#### READING PASSAGE ####
Friday, January 17, 2014

Skunk Hour


We live in a typical densely in-filled suburban residential neighborhood, bounded on the east side of the ridge by a regional park, Tilden Park, which runs north and south along Alameda and Contra Costa Counties. Though the park isn't technically wild, it has enough forest and brush cover to harbor a number of species of wild fauna--deer, wild turkeys, raccoons, squirrels, possums, and many kinds of birds. 

Typically we see deer in the very early hours of the morning, wandering through the neighborhood looking for food. Occasionally we'll see a raccoon hunting for garbage, or crows, or the occasional condor gliding overhead. 

And every once in a while, especially on warm windless nights, and most particularly when the moon is full, we'll detect the unmistakeable presence of skunk. Once you've smelled skunk, you never forget the scent. It's not like any other smell. 


Our yard is surrounded by a big fence, so you might assume that it would present a barrier to a small animal's progress, but you'd be wrong. Skunks aren't climbers, but they are good at getting under things, like gates. Dogs in the neighborhood will often bark if they hear or sense a wild animal, or another domestic animal present. So I used to think that when I smelled a skunk, it was because a dog or person had confronted the skunk, stimulating it to spray defensively. 

But it turns out that skunks don't really need a confrontation to spray. They do it for territorial marking, to leave a calling-card to other animals, or skunks, that they're there, or have been there. Invariably, the skunks seem to prefer our yard to others in the area, though I may simply be feeling persecuted here. 

In the movie Elephant Walk [Paramount, 1954] with Elizabeth Taylor, Peter Finch and Dana Andrews, a tea planter in Ceylon builds his plantation home right in the pathway of the local elephant herd's favorite passage. It may or may not be true that elephants prefer one familiar pathway to water or food, or will insist on using it even in the face of obstacles. In the movie, the elephants eventually break through the surrounding compound walls and tear down the big white mansion, at great risk to Ruth Wiley (Elizabeth Taylor), whose Indian servant, named Appuhamy (played by the Indian actor Abraham Sofaer), tries to shoo the elephants away, while he futilely cries "back, back, back!"before being picked up by the trunk of one and thrown aside, to Taylor's cries of "Appuhamy! Appuhamy!" 

Appuhamy: "Stay back, mistress!"  

I surmise that we may well lie directly in the old skunk path of the neighborhood, dating back to a time before this area was settled. Maybe we're right in the middle of the old "Skunk Walk"? There's really nothing here for them (our garbage cans have secure lids), and we don't put garbage in them until an hour before pick-up on Friday mornings.
#### ENTRIES SUPPLIED ####
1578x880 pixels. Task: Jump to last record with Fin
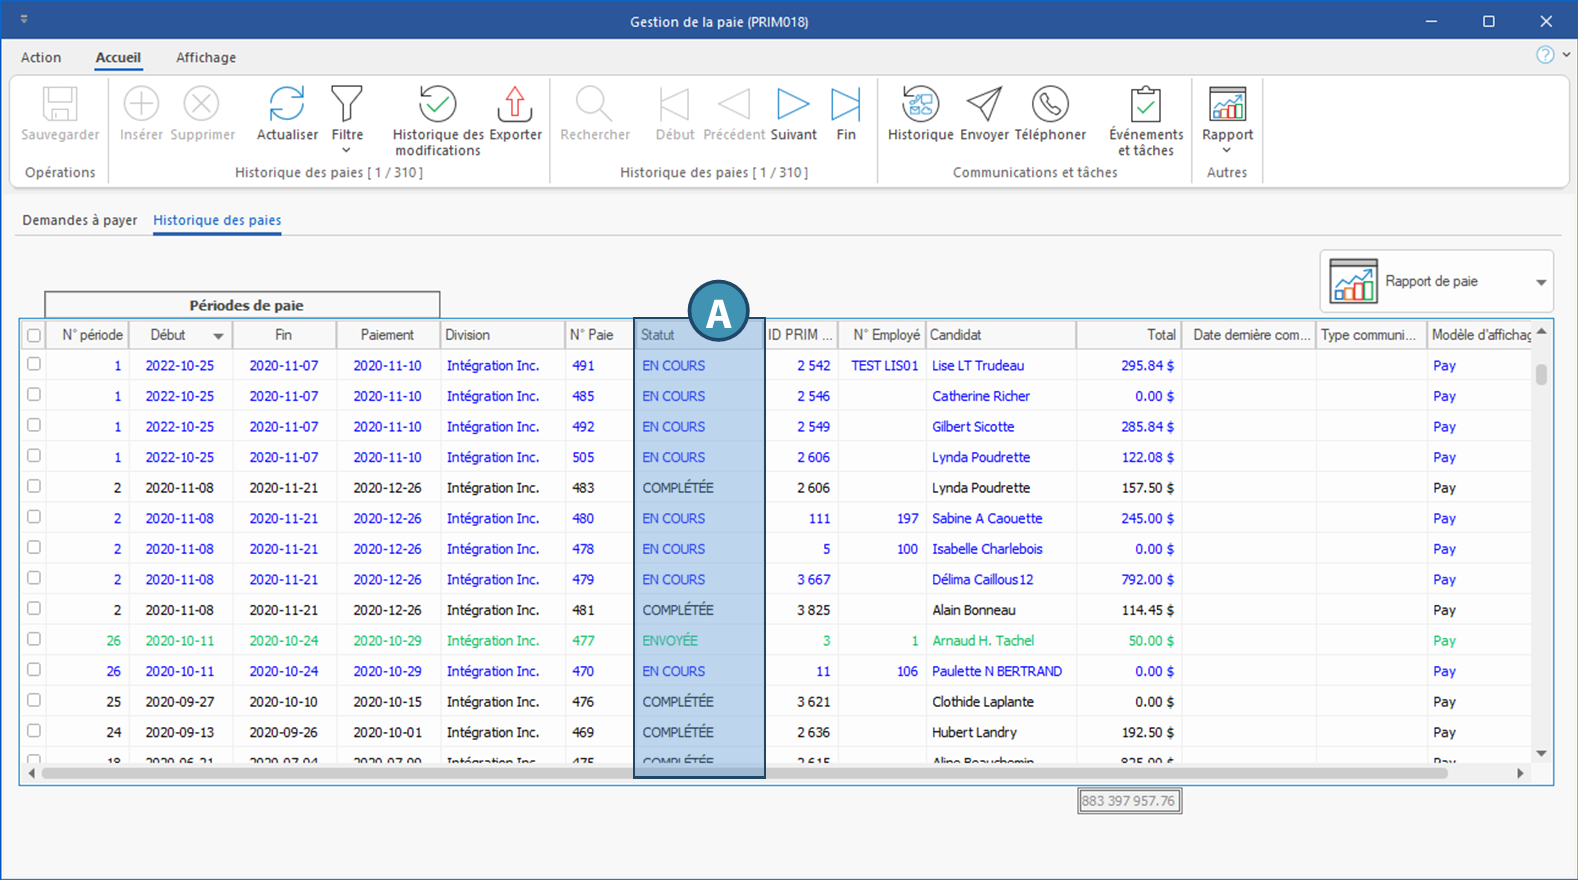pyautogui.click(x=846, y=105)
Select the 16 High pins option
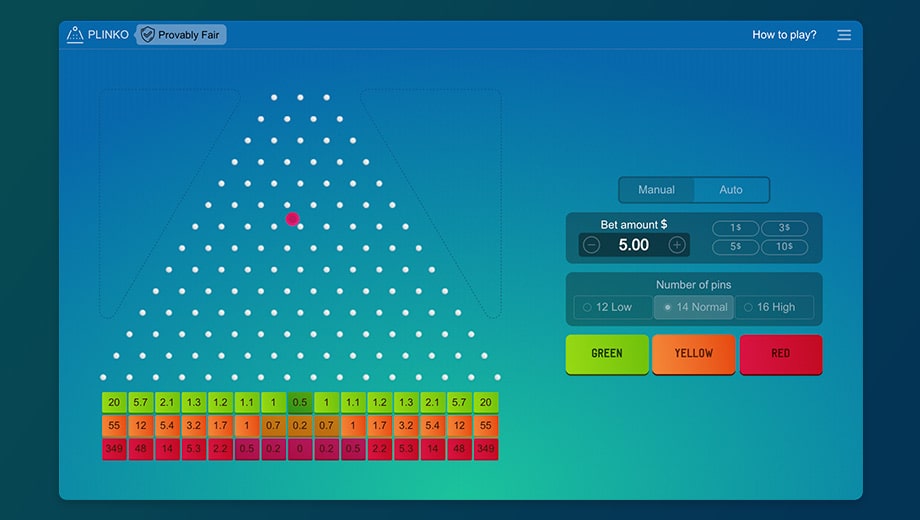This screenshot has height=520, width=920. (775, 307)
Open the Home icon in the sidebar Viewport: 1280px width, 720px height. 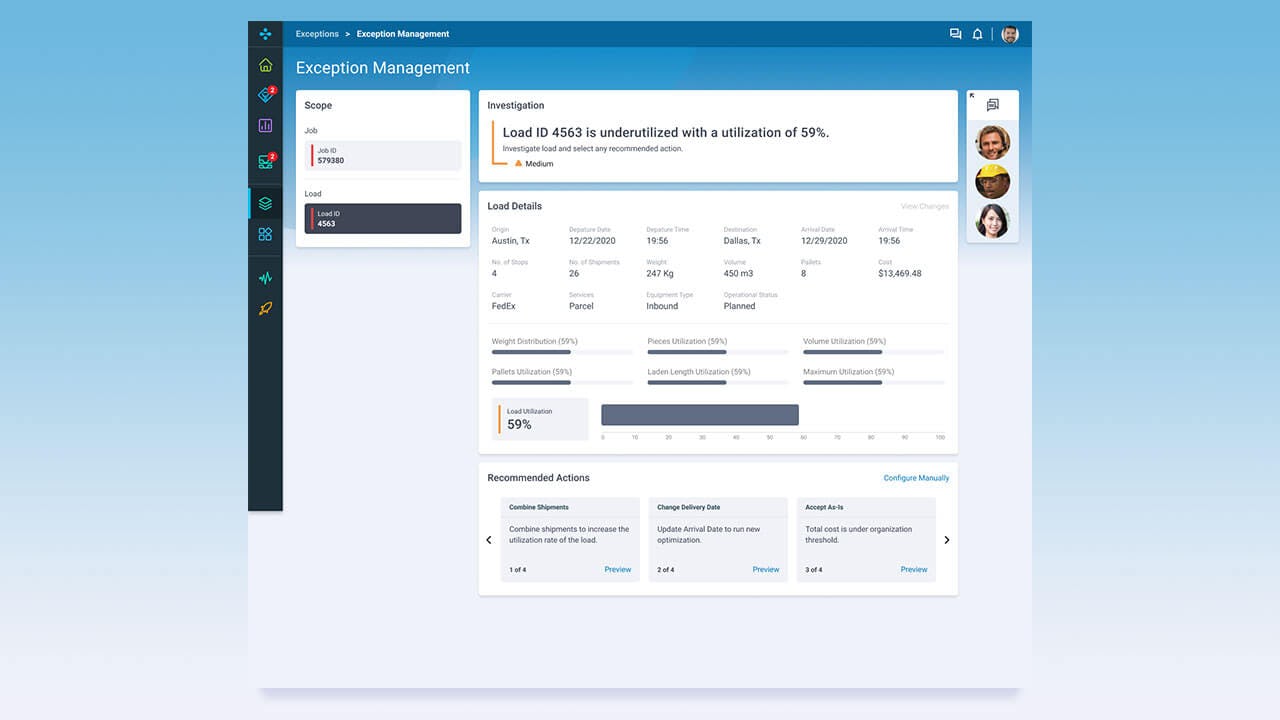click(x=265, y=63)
####
__EXERCISE DIRECTIONS__.
From the skunk piece above, reproduce the part that opens with "We live in a" and closes with "condor gliding overhead.", replacing "deer" with "foxes" wherever it occurs.

__ANSWER FOR THIS EXERCISE__.
We live in a typical densely in-filled suburban residential neighborhood, bounded on the east side of the ridge by a regional park, Tilden Park, which runs north and south along Alameda and Contra Costa Counties. Though the park isn't technically wild, it has enough forest and brush cover to harbor a number of species of wild fauna--foxes, wild turkeys, raccoons, squirrels, possums, and many kinds of birds. 

Typically we see foxes in the very early hours of the morning, wandering through the neighborhood looking for food. Occasionally we'll see a raccoon hunting for garbage, or crows, or the occasional condor gliding overhead.